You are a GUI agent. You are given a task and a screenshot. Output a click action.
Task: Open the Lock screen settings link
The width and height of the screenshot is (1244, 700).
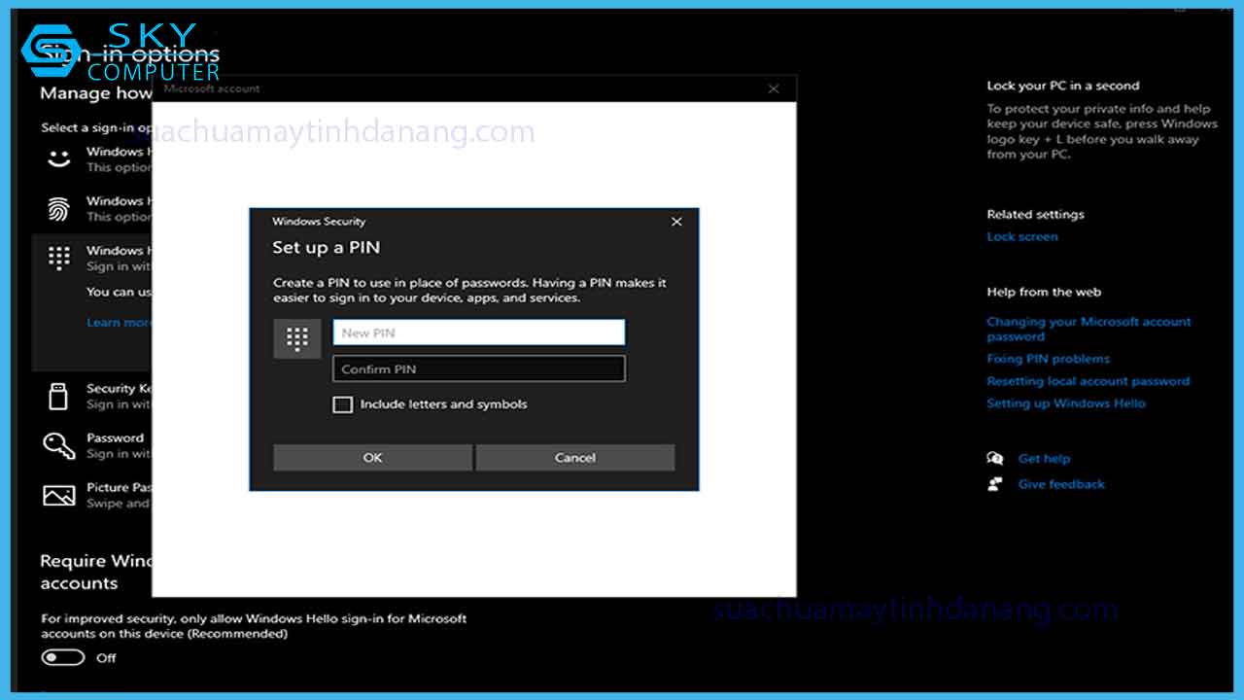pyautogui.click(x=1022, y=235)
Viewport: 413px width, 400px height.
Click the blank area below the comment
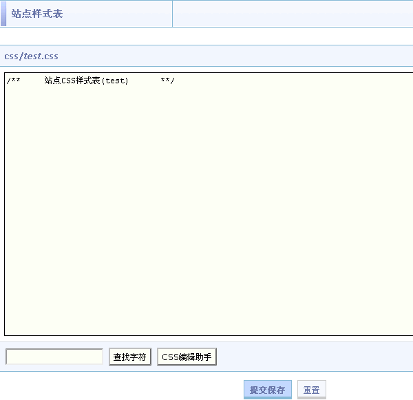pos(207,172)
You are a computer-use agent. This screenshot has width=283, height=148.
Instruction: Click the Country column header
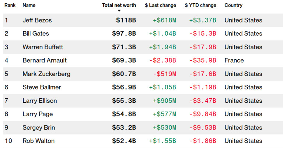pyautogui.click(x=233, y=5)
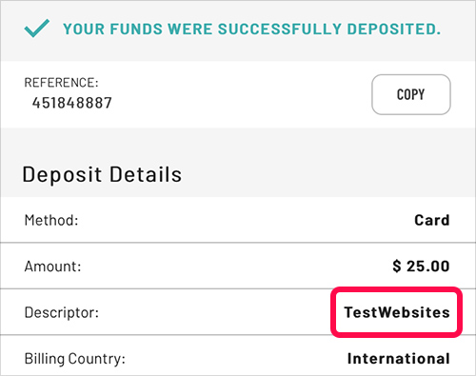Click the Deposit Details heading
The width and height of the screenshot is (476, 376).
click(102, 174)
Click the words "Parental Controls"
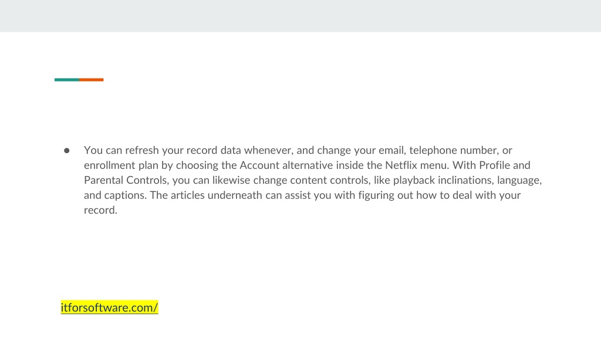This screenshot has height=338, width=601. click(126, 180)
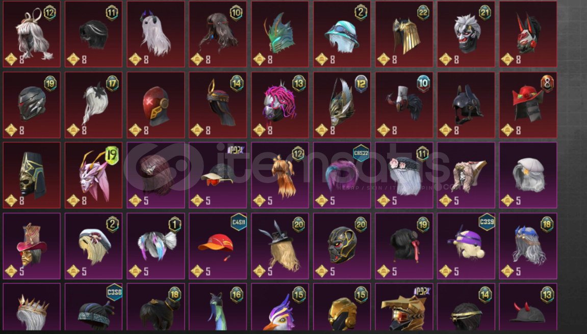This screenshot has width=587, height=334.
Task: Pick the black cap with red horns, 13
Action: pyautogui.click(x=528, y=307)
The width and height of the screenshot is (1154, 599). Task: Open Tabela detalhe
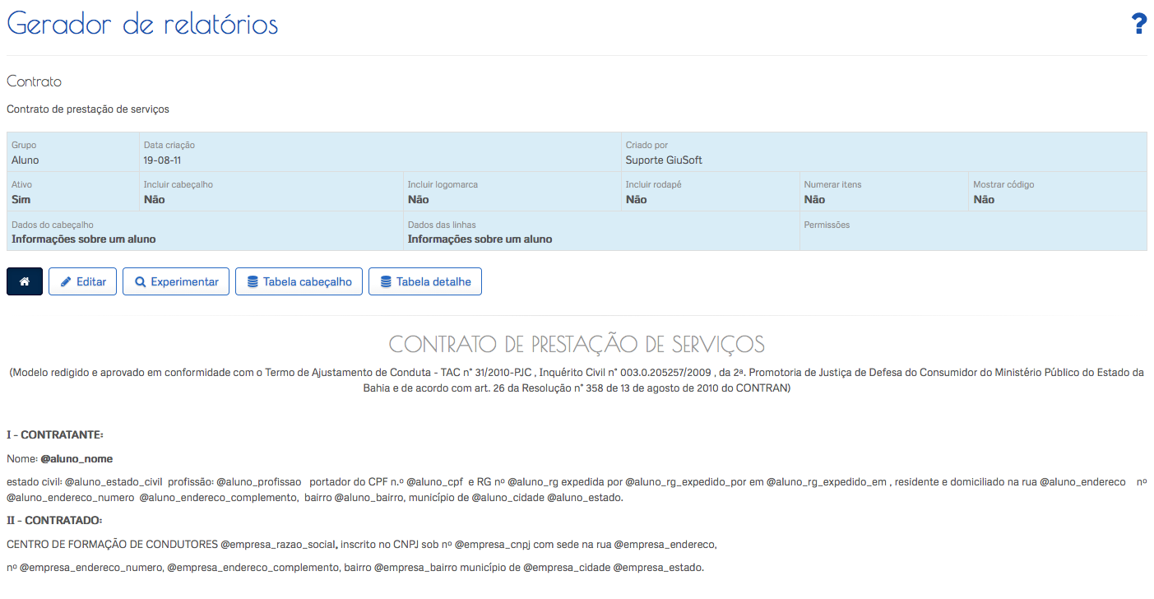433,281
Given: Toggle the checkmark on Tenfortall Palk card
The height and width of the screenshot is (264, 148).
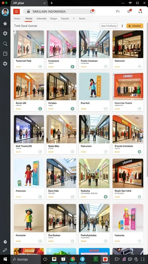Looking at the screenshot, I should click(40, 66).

________________________________________

_Assigned task_
Find the lines in the entries above where "agent" occurs, and copy each of them.

_Solved exercise_
You are a GUI agent. You are given a task and a screenshot. Output a click action.
You are a computer-use agent. This screenshot has width=283, height=148.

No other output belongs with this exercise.